● Aim of the task
Using the material that follows, identify and copy each line with the string "dimensions".

★ ★ ★

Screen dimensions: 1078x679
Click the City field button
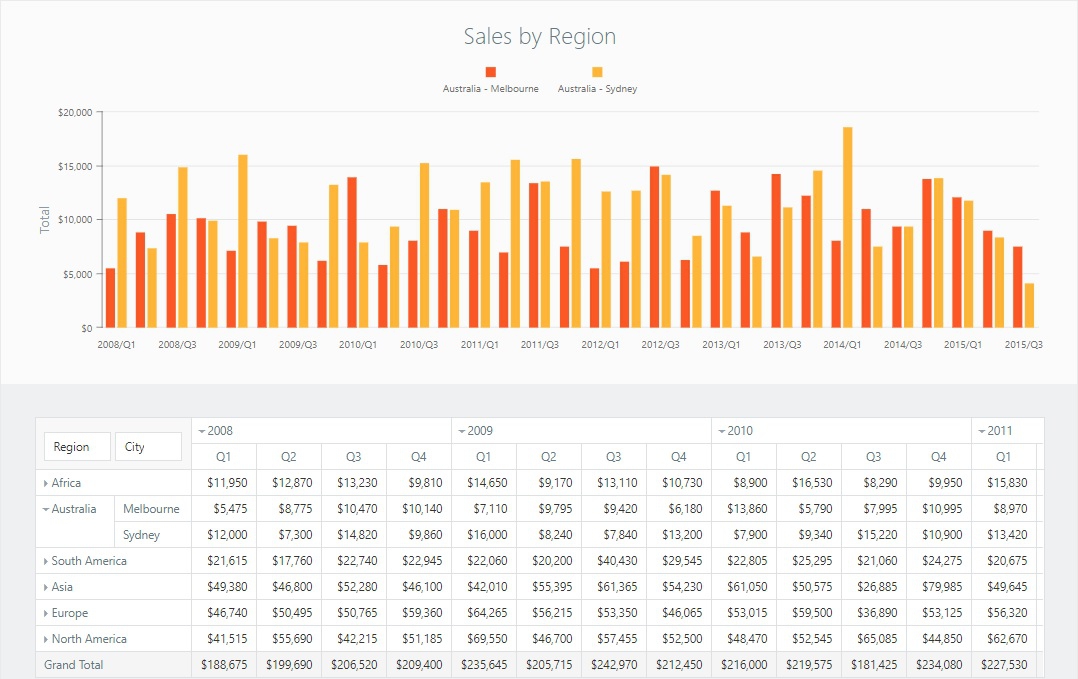(147, 447)
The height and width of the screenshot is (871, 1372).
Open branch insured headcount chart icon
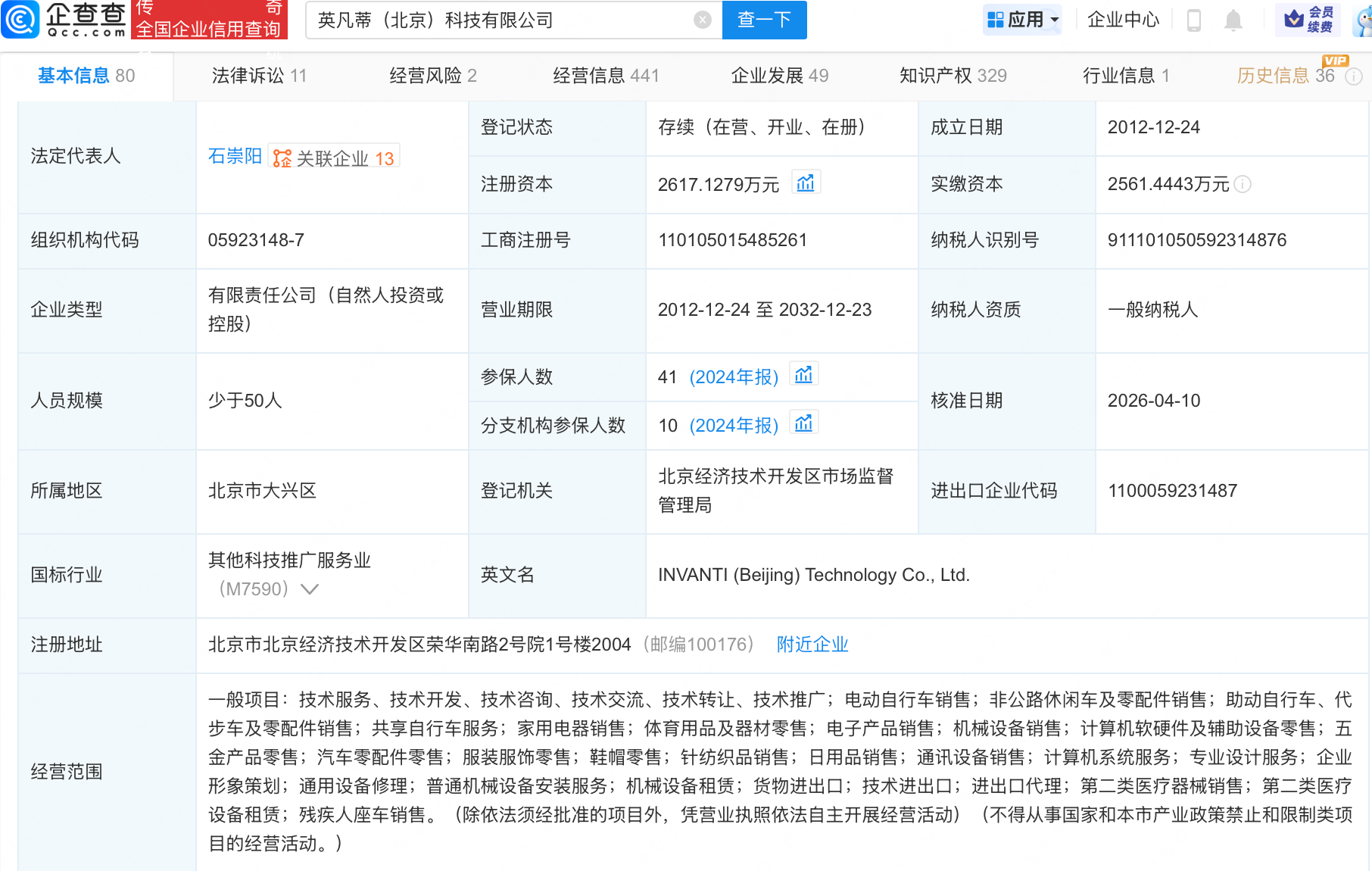pos(803,424)
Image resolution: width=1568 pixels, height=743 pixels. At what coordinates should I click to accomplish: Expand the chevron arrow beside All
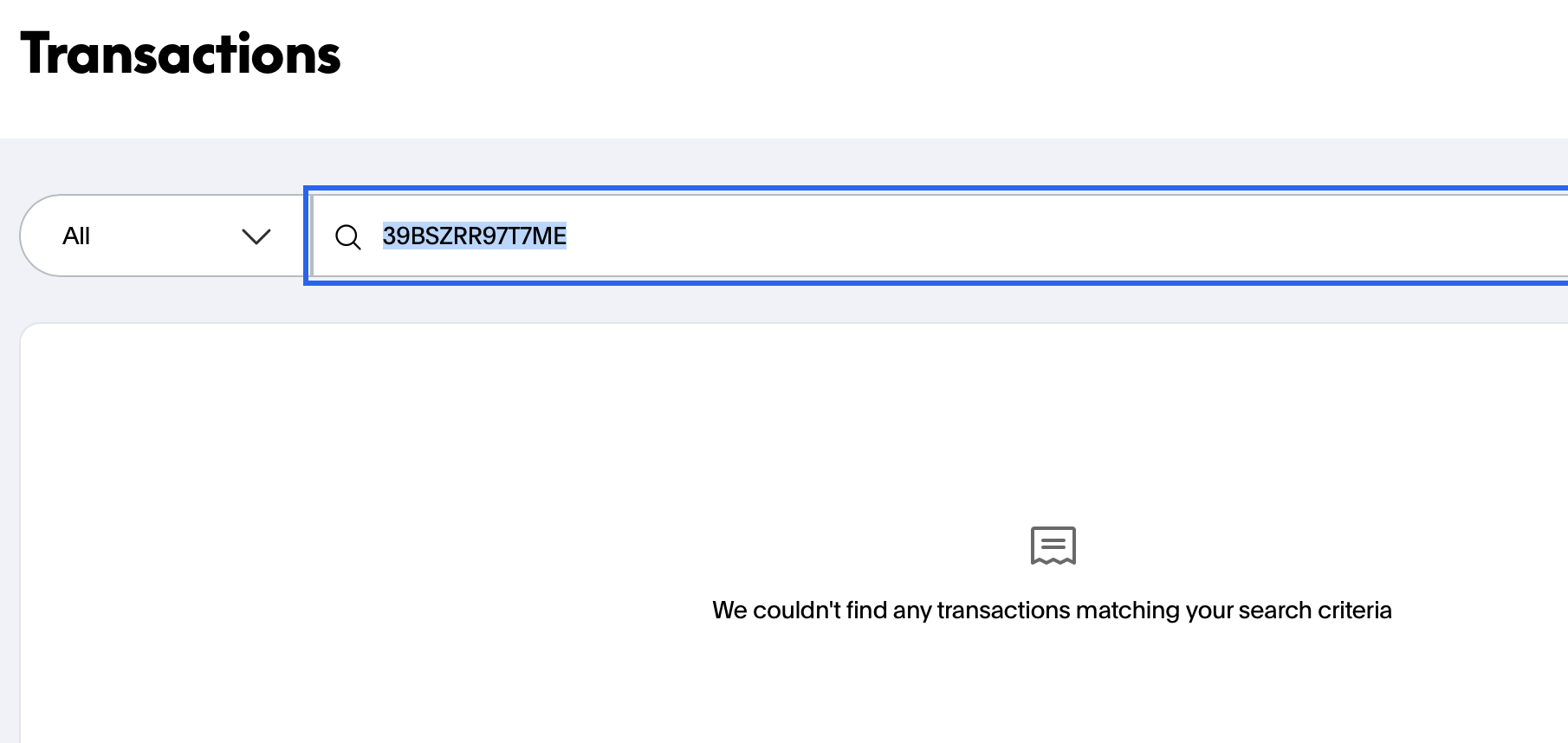point(256,236)
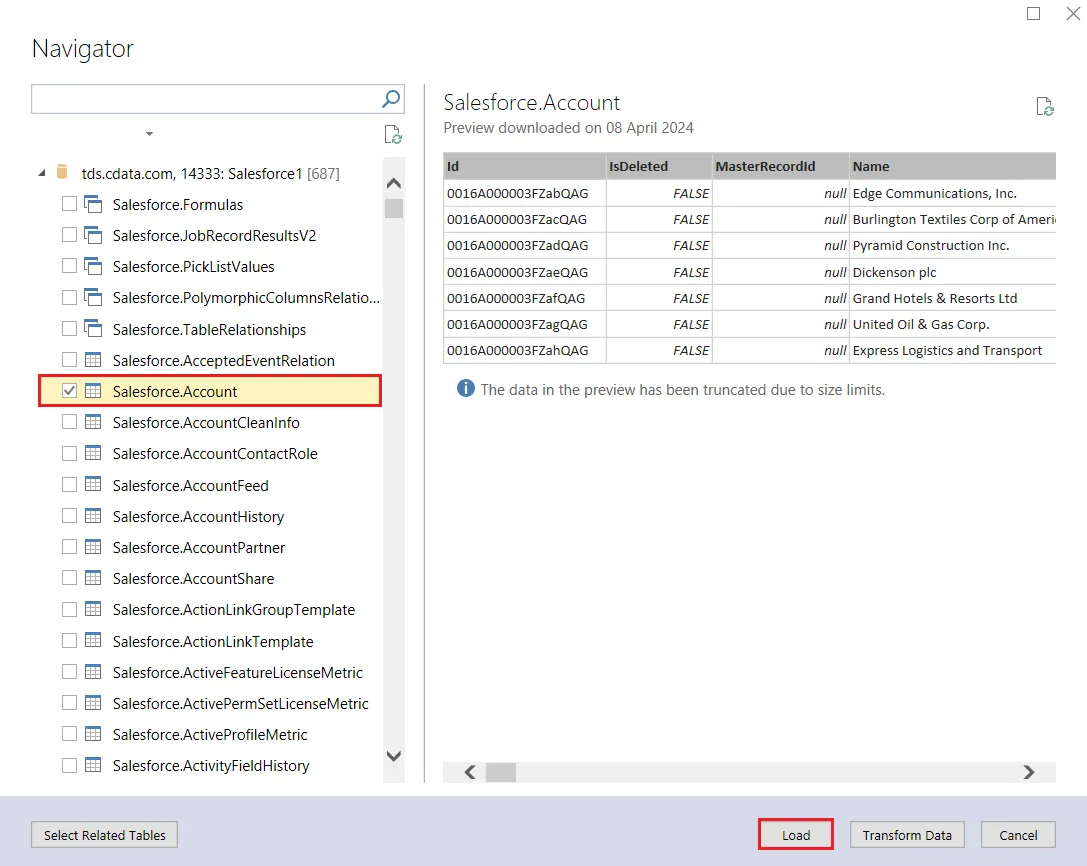
Task: Click the Salesforce.AccountHistory table icon
Action: tap(93, 517)
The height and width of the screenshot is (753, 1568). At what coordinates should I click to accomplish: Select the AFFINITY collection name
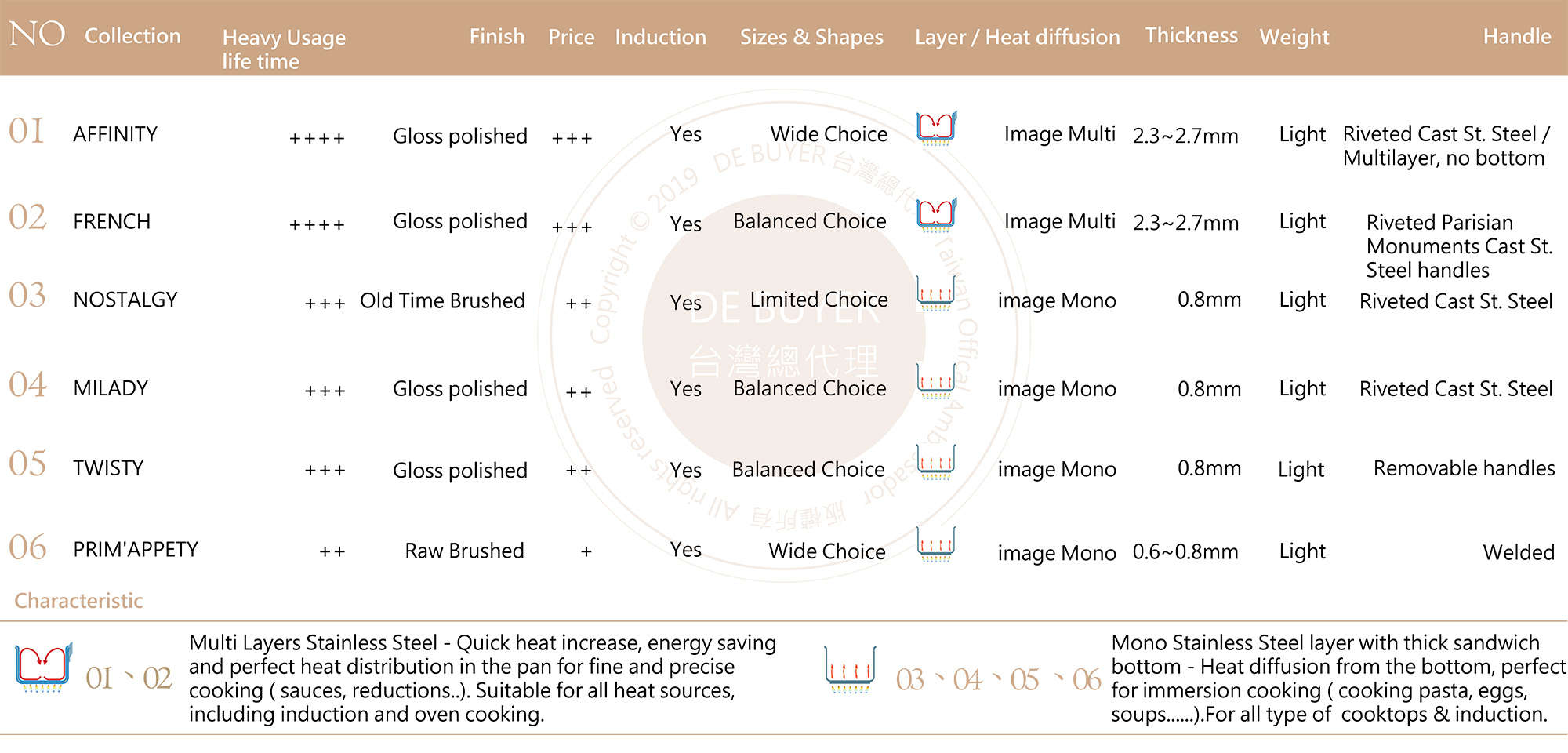coord(115,134)
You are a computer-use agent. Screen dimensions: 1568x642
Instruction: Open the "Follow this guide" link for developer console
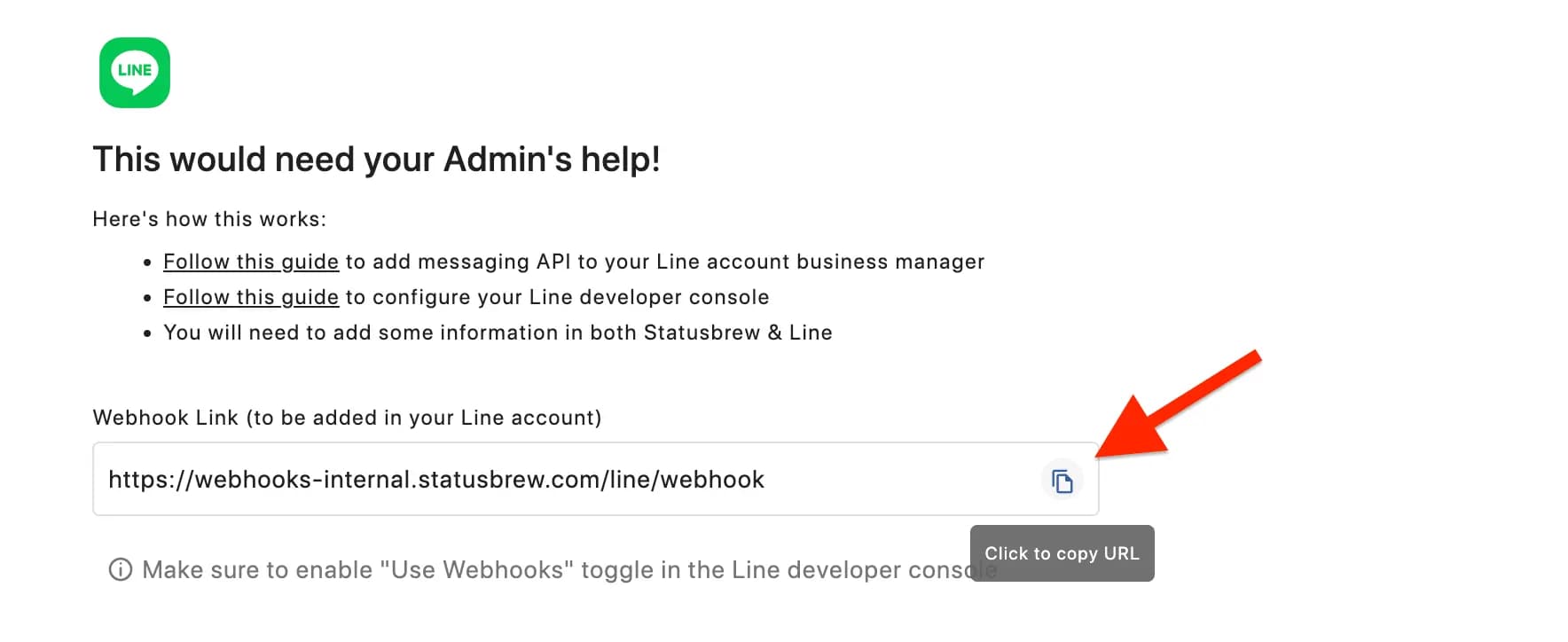coord(251,297)
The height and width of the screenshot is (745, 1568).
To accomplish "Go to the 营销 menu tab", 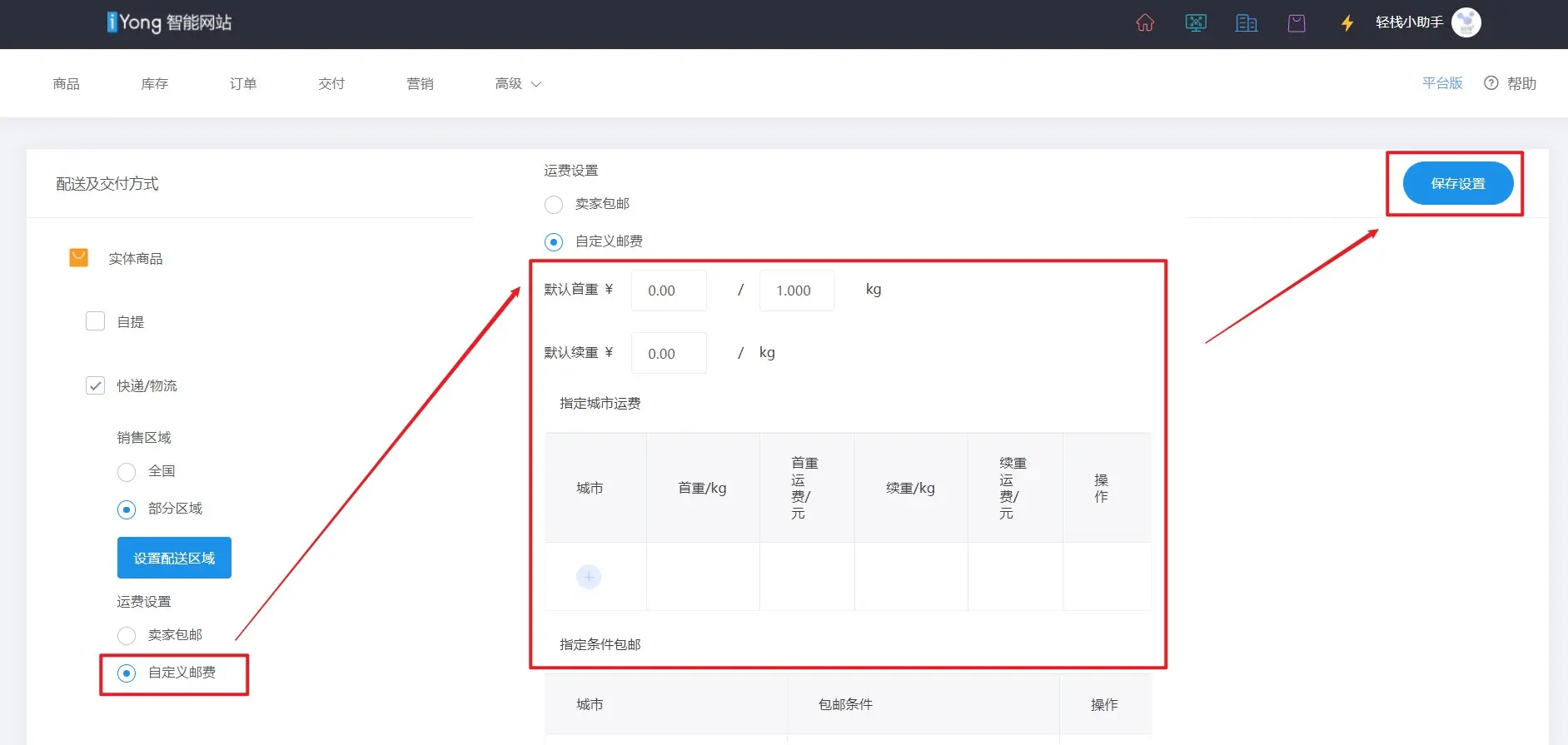I will pos(420,84).
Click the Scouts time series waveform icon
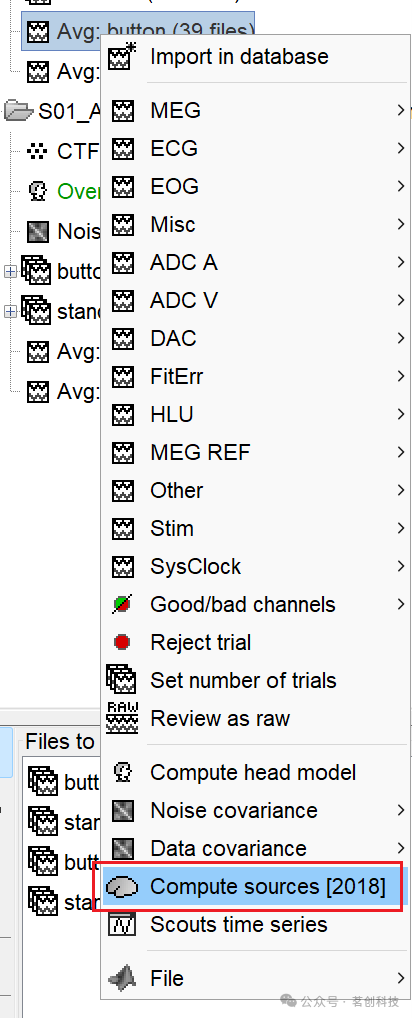 pyautogui.click(x=123, y=924)
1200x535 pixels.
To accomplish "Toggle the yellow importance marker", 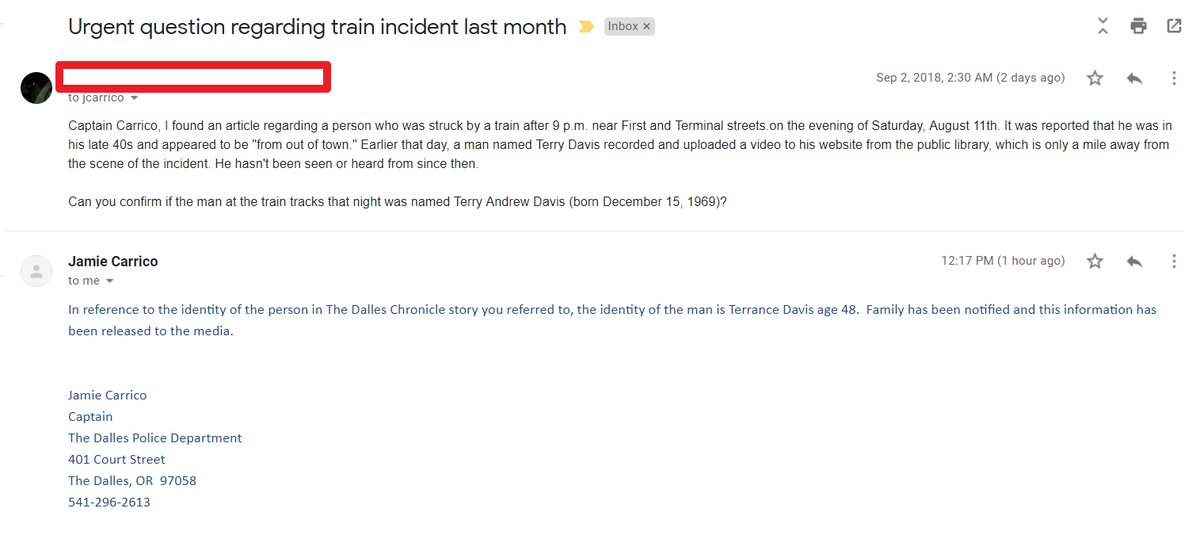I will tap(586, 27).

★ ★ ★

● Answer to this problem
Screen dimensions: 1078x679
You are a computer-use agent. Screen dimensions: 1568x642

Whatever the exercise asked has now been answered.